Four and a half years later, I think he was half right. Well, about me anyway. I requested (not from the dude who shall remain nameless) and received screeners for many, many films and things turned out okay there were some slightly dicey times mixed in there. So here is some advice for anyone who is considering starting their own movie review site and going about the embarrassing, humbling and greedy task of obtaining screeners. (This is where I expect I will look like a complete dick and an egomaniac but oh well, thems the breaks.)

One. Make sure you have a mountain of free time because you will be bombarded with films. It will start as a trickle at first and then it will snowball out of control. And know this: you’ll never be able to watch everything. For a while, I was getting too many things to review and it didn’t seem like I could ever get back to what I really wanted to review (movies I loved). More importantly, I ended up feeling and looking like a dick when I wasn’t reviewing stuff in a timely manner (or at all). This is why I have drastically changed my review policy. Nowadays, I accept very few review submissions whatsoever. Part of this is my jaded side that is tired of indie horror movies and the other part is me finally admitting to myself that it’s just too much and I just want to watch and review whatever the damn hell I want to. Which leads to…

Two. Prepare yourself to watch things you would never, ever watch on your own. This is most difficult for me. I have such a huge backlog of things that I want to watch/review for Doomed Moviethon that anything that gets in the way pisses me off. But I started this mess so I have to take what folks send me and give it a fair shake. And somehow this always leads to porn, usually of the softcore variety. I really, really don’t want this stuff and have said as much to DVD companies but they send it anyway. I’m a dang prude and reviewing spank material is so far out of the realm of what I want for Doomed Moviethon that I just won’t do it. I have caved a few times and reviewed some moderately raunchy stuff but usually it was because there was a good moving surrounding the sex scenes. No more vintage bondage loops please.

Three. Be ready to defend your review. I have had angry directors write to me after I slammed their movie and I was kind of freaked out. I've had things like "hey, I was working on a small budget" so you have to appreciate my utter incompetence as a filmmaker. The unquoted part of that last sentence is what they were really saying but didn’t know it. Or "if I'd made some brainless zombie flick in my backyard like -insert random director's name here-, then you probably would have given me a good review!" This is so not true. What I like in independent horror films is originality and if there isn’t any of that stuff, then style. Style over substance is my dang credo (I didn’t have a credo until just now).

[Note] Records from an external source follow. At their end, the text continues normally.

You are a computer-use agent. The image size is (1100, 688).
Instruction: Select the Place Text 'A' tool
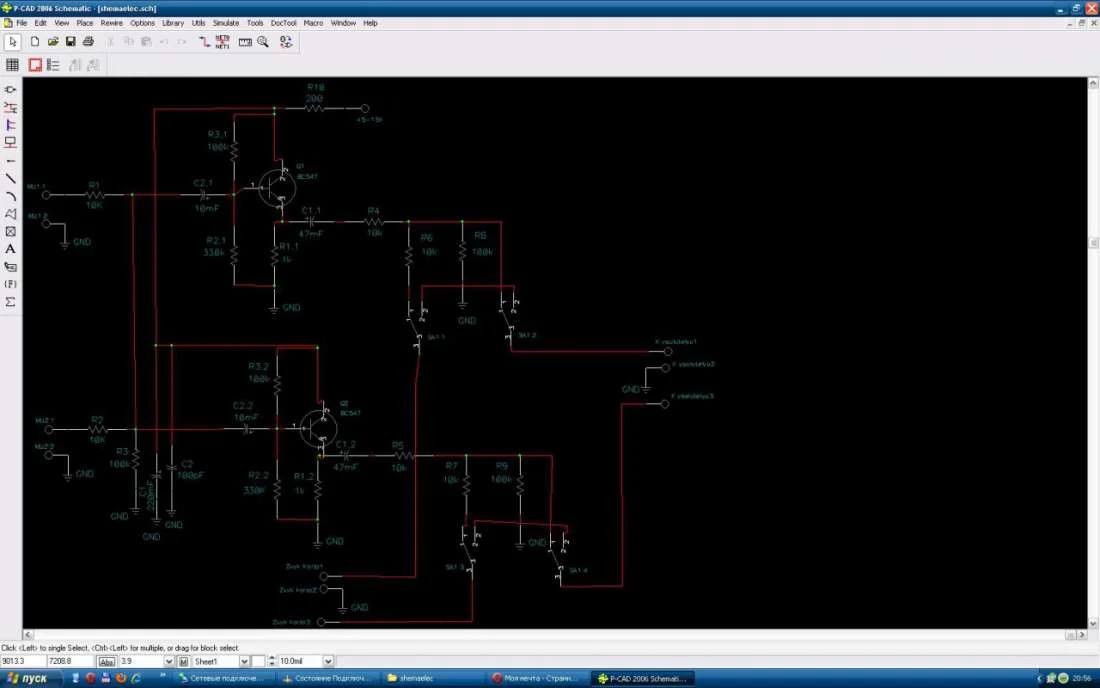click(11, 249)
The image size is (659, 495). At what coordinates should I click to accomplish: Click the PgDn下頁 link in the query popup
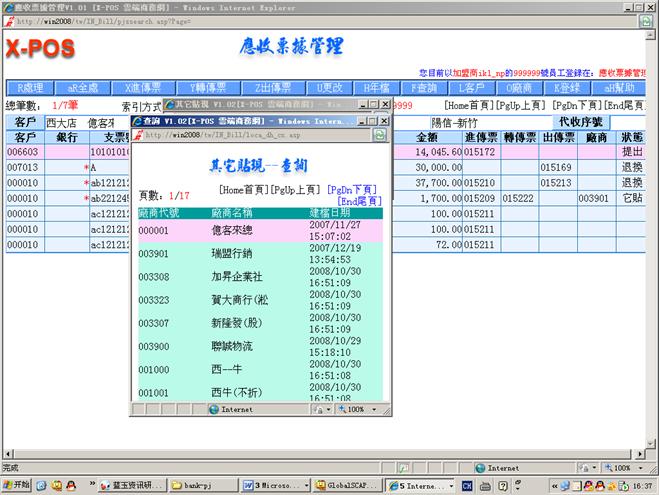[x=351, y=188]
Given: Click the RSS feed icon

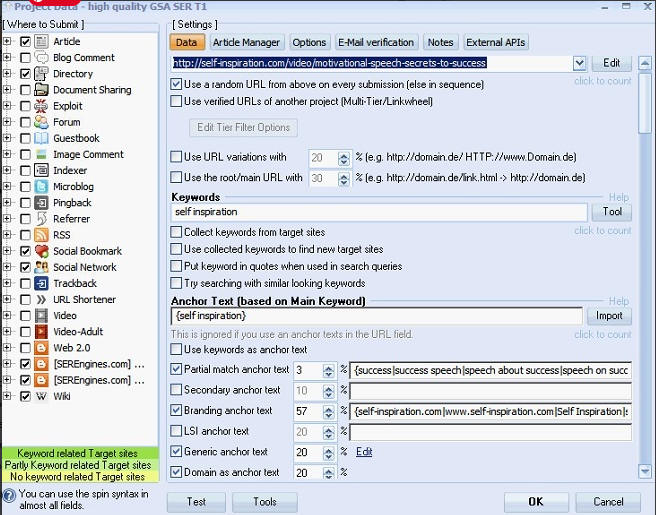Looking at the screenshot, I should coord(42,235).
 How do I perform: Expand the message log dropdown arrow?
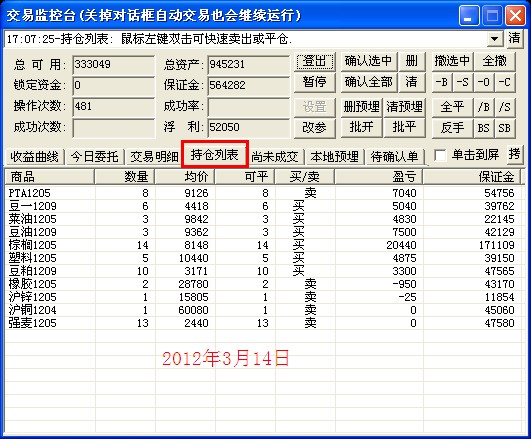495,38
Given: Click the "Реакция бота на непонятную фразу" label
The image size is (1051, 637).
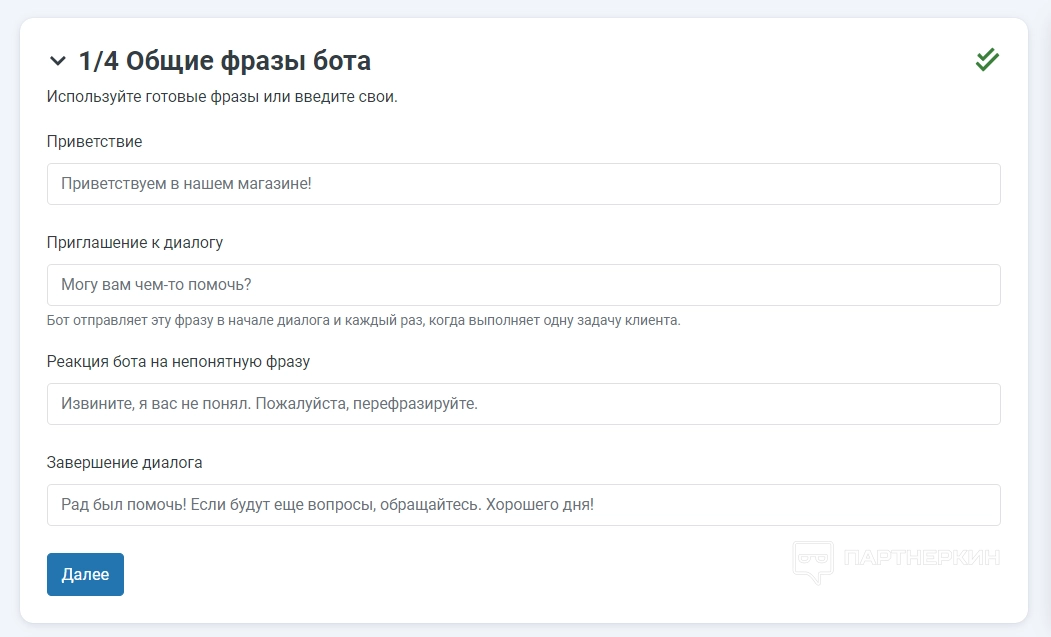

Like every movie reviewer, I have aspirations of being a filmmaker too (just not a talented one). If I write, film, edit, score and release a piece of shit, I’m not going to start getting mad when people tell me it’s a piece of shit. I will already know. How do people not already know? But hey, if I hated a film, I hated a film. I'm not going to go back and soften my language or delete the negative aspects of a review just to please people. Screw that noise. And this leads to…

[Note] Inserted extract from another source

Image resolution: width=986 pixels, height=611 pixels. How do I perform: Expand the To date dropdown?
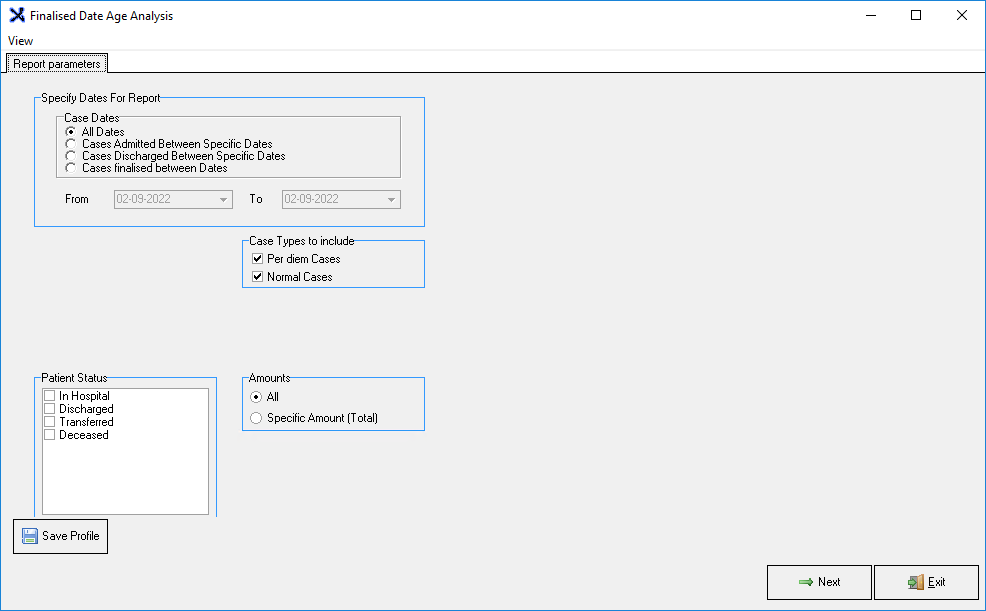click(x=390, y=199)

Four. Don’t be surprised if you get things that are too awful to review. This will happen. I have chosen on a few occasions to pretend I never got something or just go silent when someone sends me a follow-up email. There are movies out there that I hate so much, I refuse to write word one about. Some folks have put a great deal of love into their little movies and I don’t want to just go on a blistering vomitous tirade about how profoundly terrible their film is. If I can’t find one single redeeming quality about the movie or I know deep down that it is good but there is one glaring pet peeve that ruins the whole film in my eyes, chances are, I won’t go there. Sounds cowardly? It is. I don’t want to rip someone (who might be a good person) a new one just because I have the platform to do so. If a major studio produced a turd, yeah I’ll go off on it. But I still feel the need to protect the little guy once in a while. (I know this sounds insanely hypocritical after what I said in Three but hey, I’m complicated.)

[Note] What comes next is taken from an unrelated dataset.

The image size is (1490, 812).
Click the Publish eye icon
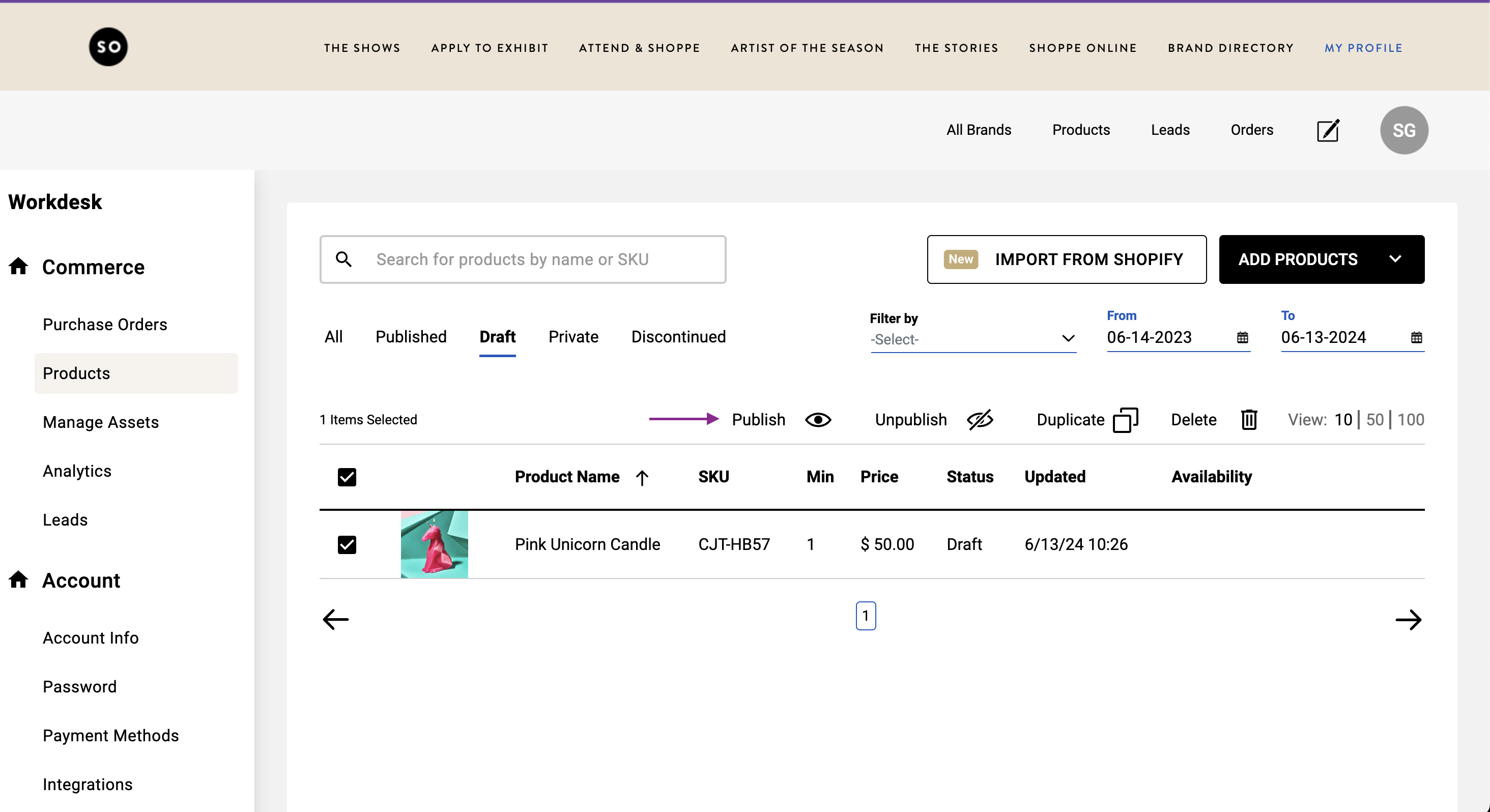click(818, 420)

Five. Be really, really open-minded (like I used to be). It is easy to get jaded. At first, I liked everything people sent me. It felt so good to be like a real horror movie review site that I might have given some unfairly good reviews to some pretty bad films. But no more! I promise. (Sorry if I got anybody’s hopes up several years ago.) The thing that annoys me to no end about indie horror are all the dang references and in-jokes to the director’s favorite films. If they’re subtle and it takes me the second or third viewing to even notice the reference… Good. If you have an Evil Dead poster hanging up in the main character’s bedroom… Bad. Don’t do that. Please don’t film an entire scene of dialogue in front of your fucking DVD collection. Yes, I’m getting off the topic here.

So yeah, the main thing is that you have to love movies and if you keep an open mind, you will see things that you didn’t think you’d be into but will blow your dang mind. My advice* is to review everything that people send you even if you get swamped or you didn’t like the movie. That way, even if the director sends you a surly email about your negative (though hopefully not hostile) review, you can rest easy knowing that at least you tried to give every film, big or small, a chance.